Chapter 24
AT THE EXACT HOUR, the prince, powdered and
shaven, walked into the dining-room, where there were waiting for him his
daughter-in-law, Princess Marya, Mademoiselle Bourienne, and the prince’s
architect, who, by a strange whim of the old gentleman’s, dined at his table,
though being an insignificant person of no social standing, he would not
naturally have expected to be treated with such honour. The prince, who was in
practice a firm stickler for distinctions of tank, and rarely admitted to his
table even important provincial functionaries, had suddenly pitched on the
architect Mihail Ivanovitch, blowing his nose in a check pocket-handkerchief in
the corner, to illustrate the theory that all men are equal, and had more than
once impressed upon his daughter that Mihail Ivanovitch was every whit as good
as himself and her. At table the prince addressed his conversation to the
taciturn architect more often than to any one.
In the dining-room, which, like all the
other rooms in the house, was immensely lofty, the prince’s entrance was
awaited by all the members of his household and the footmen, standing behind
each chair. The butler with a table-napkin on his arm scanned the setting of
the table, making signs to the footmen, and continually he glanced uneasily
from the clock on the wall to the door, by which the prince was to enter.
Prince Andrey stood at an immense golden frame on the wall that was new to him.
It contained the genealogical tree of the Bolkonskys, and hanging opposite it was
a frame, equally immense, with a badly painted representation (evidently the
work of some household artist) of a reigning prince in a crown, intended for
the descendant of Rurik and founder of the family of the Bolkonsky princes.
Prince Andrey looked at this genealogical tree shaking his head, and he
laughed.
“There you
have him all over!” he said to Princess Marya as she came up to him.

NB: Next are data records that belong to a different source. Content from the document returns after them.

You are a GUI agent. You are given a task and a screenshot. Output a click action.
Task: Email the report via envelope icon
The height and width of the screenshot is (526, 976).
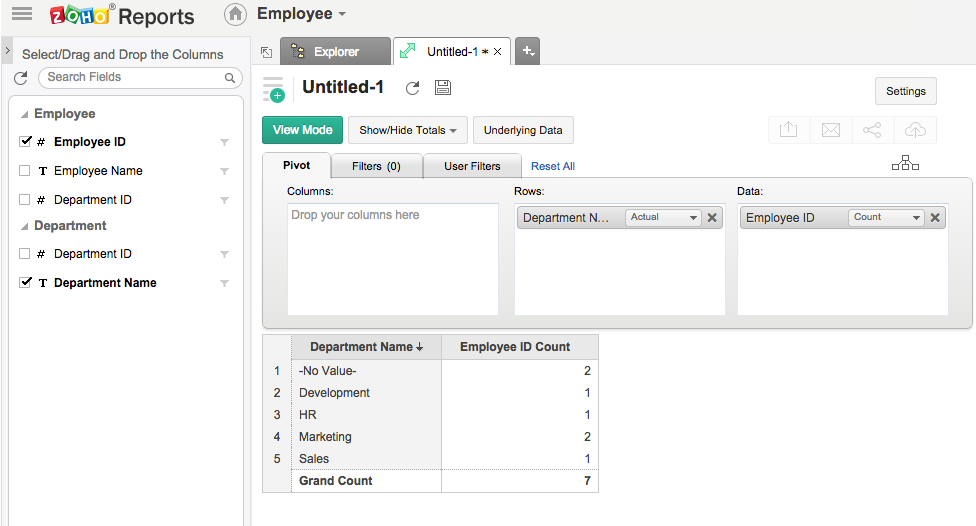click(x=830, y=130)
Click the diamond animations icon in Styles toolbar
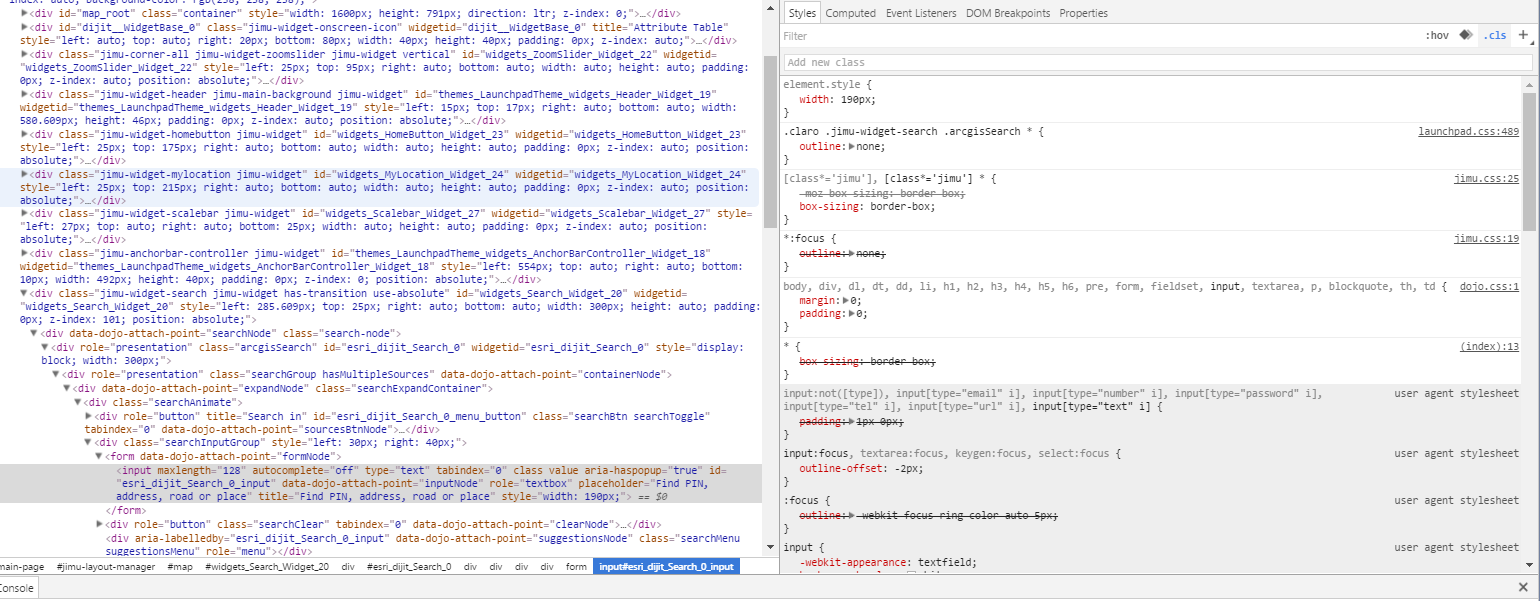The image size is (1540, 601). [x=1465, y=35]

Princess Marya looked at her brother in
surprise. She did not know what he was smiling at. Everything her father did inspired
in her reverence that did not admit of criticism.
“Every one has
his weak spot,” Prince Andrey went on; “with his vast intellect to condescend
to such triviality!”
Princess Marya could not understand the
boldness of her brother’s criticism and was making ready to protest, when the
step they were all listening for was heard coming from the study. The prince
walked in with a quick, lively step, as he always walked, as though
intentionally contrasting the elasticity of his movements with the rigidity of
the routine of the house. At that instant the big clock struck two, and another
clock in the drawing-room echoed it in thinner tones. The prince stood still;
his keen, stern eyes gleaming under his bushy, overhanging brows scanned all
the company and rested on the little princess. The little princess experienced
at that moment the sensation that courtiers know on the entrance of the Tsar,
that feeling of awe and veneration that this old man inspired in every one
about him. He stroked the little princess on the head, and then with an awkward
movement patted her on her neck.
“I’m glad,
glad to see you,” he said, and looking intently into her eyes he walked away
and sat down in his place. “Sit down, sit down, Mihail Ivanovitch, sit down.”